* Vorliegender Auszug

◇ ◇ ◇ ◇ ◇

Das bekannteste Modell zur Erklärung von Arbeitsstress und dadurch bedingten psychischen Störungen stammt von dem Soziologen Robert Karasek: Die Gefahr liegt nicht allein in hohen Arbeitsanforderungen und auch nicht nur im fehlendem Handlungsspielraum, sondern sie steigt bei einer Kombination von beidem.
Andreas Seidler, Direktor des Instituts und der Poliklinik für Arbeits- und Sozialmedizin an der Technischen Universität Dresden, hat in einem internationalen Kooperationsprojekt über 4000 Studien zu seelischen Krankheiten und Arbeitsbedingungen gesichtet: "Die Ergebnisse unserer systematischen Auswertung zeigen eine klaren Zusammenhang zwischen den psychosozialen Arbeitsbedingungen und dem Ausbruch von Burnout, depressiven Beschwerden bis hin zu einer schweren Depression."

◇ ◇ ◇ ◇ ◇

* Aufgaben
a: Beantworten Sie anhand des Auszugs über Arbeitsstress diese Fragen:
(i) Welchen Beruf hat Robert Karasek?
(ii) Bei welcher Kombination steigt nach seinem Modell die Gefahr?
(iii) Wie viele Studien hat Andreas Seidler gesichtet?
b: Führen Sie den Auszug über Arbeitsstress und seelische Krankheiten nach seinem letzten Satz weiter.

(Gespeicherte Dateneinträge)
◇ ◇ ◇ ◇ ◇

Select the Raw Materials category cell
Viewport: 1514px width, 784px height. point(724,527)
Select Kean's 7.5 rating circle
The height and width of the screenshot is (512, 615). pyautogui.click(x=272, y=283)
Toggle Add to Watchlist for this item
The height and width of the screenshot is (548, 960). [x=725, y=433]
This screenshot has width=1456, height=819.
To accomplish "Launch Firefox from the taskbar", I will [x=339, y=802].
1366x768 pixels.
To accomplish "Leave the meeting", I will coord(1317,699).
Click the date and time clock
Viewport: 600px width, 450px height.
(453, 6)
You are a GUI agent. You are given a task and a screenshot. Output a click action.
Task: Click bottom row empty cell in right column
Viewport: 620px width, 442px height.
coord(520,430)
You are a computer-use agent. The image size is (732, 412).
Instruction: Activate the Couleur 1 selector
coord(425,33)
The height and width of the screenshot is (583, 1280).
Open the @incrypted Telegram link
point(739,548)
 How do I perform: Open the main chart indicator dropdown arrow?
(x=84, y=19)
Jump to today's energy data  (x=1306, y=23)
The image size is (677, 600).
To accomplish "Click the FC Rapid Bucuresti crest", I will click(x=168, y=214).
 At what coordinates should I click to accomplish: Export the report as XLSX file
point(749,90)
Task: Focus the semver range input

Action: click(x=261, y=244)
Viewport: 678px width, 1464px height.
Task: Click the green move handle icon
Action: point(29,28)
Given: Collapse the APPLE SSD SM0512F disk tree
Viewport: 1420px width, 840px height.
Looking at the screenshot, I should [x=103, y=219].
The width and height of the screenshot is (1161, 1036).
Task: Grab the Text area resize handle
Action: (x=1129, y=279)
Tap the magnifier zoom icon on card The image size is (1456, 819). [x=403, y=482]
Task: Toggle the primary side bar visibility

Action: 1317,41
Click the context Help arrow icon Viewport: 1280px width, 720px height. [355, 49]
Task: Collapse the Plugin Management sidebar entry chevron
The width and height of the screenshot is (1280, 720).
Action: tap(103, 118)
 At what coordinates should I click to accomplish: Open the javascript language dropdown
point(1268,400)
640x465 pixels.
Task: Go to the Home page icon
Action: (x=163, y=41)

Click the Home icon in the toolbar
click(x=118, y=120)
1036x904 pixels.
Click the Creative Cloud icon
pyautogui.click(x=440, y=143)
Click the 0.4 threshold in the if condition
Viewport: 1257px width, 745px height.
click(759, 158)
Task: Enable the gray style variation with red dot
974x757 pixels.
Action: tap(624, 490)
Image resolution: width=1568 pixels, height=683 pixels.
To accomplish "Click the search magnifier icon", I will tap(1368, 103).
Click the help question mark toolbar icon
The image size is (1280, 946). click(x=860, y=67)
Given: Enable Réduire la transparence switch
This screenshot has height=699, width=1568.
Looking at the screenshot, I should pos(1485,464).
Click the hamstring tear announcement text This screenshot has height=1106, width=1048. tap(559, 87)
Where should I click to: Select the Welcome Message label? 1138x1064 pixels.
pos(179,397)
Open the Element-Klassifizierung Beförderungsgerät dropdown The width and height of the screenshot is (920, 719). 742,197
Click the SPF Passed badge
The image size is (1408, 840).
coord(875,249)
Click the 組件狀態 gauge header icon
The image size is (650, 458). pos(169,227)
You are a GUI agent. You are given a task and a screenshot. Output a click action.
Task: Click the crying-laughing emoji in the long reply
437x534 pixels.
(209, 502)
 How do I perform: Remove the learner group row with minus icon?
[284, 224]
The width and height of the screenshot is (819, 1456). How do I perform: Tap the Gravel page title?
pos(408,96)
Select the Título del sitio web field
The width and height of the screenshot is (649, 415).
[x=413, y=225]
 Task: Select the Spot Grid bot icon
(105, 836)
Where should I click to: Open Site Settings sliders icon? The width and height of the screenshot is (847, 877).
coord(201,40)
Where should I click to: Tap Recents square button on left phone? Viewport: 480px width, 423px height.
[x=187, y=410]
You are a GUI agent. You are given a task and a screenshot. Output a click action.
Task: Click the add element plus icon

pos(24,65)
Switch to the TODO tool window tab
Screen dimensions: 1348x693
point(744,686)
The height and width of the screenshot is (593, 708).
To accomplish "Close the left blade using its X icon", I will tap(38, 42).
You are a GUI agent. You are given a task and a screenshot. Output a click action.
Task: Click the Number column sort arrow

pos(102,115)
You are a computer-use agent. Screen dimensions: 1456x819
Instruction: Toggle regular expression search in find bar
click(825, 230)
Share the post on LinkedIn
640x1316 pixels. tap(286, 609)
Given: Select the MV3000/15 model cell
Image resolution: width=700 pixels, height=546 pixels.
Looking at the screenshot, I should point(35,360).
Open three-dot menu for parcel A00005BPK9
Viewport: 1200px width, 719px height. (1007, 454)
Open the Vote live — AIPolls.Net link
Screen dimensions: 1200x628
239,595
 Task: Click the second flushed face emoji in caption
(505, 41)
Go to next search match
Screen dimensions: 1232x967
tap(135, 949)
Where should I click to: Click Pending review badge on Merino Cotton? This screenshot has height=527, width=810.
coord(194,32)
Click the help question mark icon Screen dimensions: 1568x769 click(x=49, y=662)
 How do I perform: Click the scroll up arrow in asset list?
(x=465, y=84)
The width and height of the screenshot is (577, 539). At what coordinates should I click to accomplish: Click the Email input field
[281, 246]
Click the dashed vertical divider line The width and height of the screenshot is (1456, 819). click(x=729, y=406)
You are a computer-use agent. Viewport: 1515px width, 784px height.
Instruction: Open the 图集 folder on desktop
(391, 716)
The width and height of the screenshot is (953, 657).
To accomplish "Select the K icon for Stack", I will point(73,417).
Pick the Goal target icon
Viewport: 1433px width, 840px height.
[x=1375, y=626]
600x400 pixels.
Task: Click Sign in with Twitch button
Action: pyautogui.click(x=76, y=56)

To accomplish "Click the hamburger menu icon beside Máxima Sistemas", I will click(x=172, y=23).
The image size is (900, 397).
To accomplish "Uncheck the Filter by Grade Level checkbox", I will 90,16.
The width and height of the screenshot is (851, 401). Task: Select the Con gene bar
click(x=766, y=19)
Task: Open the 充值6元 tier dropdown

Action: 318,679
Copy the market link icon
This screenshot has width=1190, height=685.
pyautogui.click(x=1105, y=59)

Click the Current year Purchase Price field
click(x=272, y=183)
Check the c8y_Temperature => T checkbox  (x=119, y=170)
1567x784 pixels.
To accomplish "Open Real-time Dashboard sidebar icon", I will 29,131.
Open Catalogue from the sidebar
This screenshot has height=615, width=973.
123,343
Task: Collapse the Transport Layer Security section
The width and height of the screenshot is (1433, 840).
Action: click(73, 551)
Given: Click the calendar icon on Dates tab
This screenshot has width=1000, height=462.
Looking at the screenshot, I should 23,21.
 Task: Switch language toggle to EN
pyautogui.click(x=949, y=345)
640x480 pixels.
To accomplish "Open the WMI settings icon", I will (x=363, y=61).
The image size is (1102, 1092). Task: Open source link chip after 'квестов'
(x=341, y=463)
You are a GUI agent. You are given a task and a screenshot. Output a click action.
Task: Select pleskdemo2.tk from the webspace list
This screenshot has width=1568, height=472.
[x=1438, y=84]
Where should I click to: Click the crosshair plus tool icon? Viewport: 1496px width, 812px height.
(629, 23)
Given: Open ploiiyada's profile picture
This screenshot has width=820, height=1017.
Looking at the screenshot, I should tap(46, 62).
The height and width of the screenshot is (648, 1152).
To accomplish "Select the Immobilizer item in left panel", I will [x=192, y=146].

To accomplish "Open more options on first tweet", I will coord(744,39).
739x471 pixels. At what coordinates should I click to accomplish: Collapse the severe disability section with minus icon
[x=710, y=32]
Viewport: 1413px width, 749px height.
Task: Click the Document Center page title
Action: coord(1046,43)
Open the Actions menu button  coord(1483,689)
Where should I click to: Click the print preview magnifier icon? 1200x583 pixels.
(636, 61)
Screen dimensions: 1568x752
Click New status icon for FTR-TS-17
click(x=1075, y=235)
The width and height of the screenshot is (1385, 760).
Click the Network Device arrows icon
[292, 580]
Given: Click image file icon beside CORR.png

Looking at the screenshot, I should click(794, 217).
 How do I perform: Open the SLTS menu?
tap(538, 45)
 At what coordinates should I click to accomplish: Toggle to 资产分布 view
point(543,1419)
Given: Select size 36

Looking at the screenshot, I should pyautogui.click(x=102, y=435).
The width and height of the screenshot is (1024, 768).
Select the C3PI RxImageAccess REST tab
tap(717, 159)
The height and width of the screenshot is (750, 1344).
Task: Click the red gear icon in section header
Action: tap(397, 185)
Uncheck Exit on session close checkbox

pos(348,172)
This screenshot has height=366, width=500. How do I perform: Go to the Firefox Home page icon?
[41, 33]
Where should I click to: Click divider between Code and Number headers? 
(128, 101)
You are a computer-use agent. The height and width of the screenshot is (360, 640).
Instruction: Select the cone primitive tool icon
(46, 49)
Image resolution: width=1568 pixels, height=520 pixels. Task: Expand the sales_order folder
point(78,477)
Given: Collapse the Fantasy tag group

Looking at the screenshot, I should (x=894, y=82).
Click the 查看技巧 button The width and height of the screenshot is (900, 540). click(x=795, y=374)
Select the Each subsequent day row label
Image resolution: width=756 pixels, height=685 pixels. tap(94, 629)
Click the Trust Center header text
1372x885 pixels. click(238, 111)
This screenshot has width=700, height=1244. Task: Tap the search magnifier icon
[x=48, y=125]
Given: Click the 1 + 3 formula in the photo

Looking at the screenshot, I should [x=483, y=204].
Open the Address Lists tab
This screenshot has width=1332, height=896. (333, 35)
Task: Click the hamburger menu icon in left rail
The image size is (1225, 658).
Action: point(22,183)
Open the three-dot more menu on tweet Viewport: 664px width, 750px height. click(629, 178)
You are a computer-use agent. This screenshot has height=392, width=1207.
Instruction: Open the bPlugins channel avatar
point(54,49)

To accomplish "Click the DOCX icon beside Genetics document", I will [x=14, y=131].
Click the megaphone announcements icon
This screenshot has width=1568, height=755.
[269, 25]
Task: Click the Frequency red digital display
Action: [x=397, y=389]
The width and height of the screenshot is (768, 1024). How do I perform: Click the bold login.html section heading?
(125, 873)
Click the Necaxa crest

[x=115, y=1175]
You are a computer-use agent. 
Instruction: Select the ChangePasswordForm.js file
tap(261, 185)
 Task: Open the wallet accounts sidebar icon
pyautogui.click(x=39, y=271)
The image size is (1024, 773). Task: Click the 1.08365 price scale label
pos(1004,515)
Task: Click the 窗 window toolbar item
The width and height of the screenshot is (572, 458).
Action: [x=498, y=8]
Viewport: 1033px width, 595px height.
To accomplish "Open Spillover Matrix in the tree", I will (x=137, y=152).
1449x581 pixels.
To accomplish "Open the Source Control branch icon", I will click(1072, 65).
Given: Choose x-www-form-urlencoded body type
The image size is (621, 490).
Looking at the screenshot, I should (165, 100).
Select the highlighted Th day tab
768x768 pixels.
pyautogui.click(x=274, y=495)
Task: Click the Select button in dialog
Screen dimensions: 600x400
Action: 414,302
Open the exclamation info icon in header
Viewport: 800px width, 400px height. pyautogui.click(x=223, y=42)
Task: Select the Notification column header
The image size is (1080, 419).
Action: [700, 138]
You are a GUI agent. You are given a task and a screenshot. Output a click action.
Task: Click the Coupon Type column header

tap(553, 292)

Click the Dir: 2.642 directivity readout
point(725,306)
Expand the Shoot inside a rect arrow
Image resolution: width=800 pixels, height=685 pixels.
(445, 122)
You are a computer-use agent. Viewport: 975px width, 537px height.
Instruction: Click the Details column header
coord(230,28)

◇ ◇ ◇ ◇ ◇

* Lösungen zur Übung
a:
(i) Er ist Soziologe.
(ii) Die Gefahr steigt bei hohen Arbeitsanforderungen zusammen mit fehlendem Handlungsspielraum.
(iii) Er hat über 4000 Studien gesichtet.

b:
Und es zeigte sich, dass entsprechend dem Karasek-Modell insbesondere die Kombination von hohen Arbeitsanforderungen und niedrigem Tätigkeitsspielraum die mentale Gesundheit gefährdet. Aber Seidler und Kollegen konnten in der Meta-Analyse auch einen statistischen Zusammenhang für beide Komponenten finden, getrennt voneinander. "Ich würde also nicht sagen, dass die Anforderungen unendlich hoch sein können, ohne dass das zu psychischen Erkrankungen führt, wenn nur genug Handlungsspielraum vorhanden ist", sagt Seidler. "Wir haben festgestellt, dass hohe Arbeitsanforderungen ebenso wie geringer Tätigkeitsspielraum das Risiko einer Depression um jeweils 20 Prozent oder mehr steigern.“
Die Psychologin Beate Schulze, Leiterin "Kernkompetenz Stressmanagement" an der Universität Zürich und Vizepräsidentin des Schweizer Expertennetzwerks für Burnout, hat in eigenen Studien ähnliches festgestellt. Wenn die Balance zwischen Arbeitsbelastung, Gestaltungsspielraum und Belohnungen nicht stimmt, ist die mentale Gesundheit der Arbeitnehmer gefährdet. Wenn dieser so genannte Person-Environment-Fit nicht stimmt, also die Menschen sich bei ihrer Arbeit fehl am Platz fühlen, leiden sie eher an psychischen Störungen.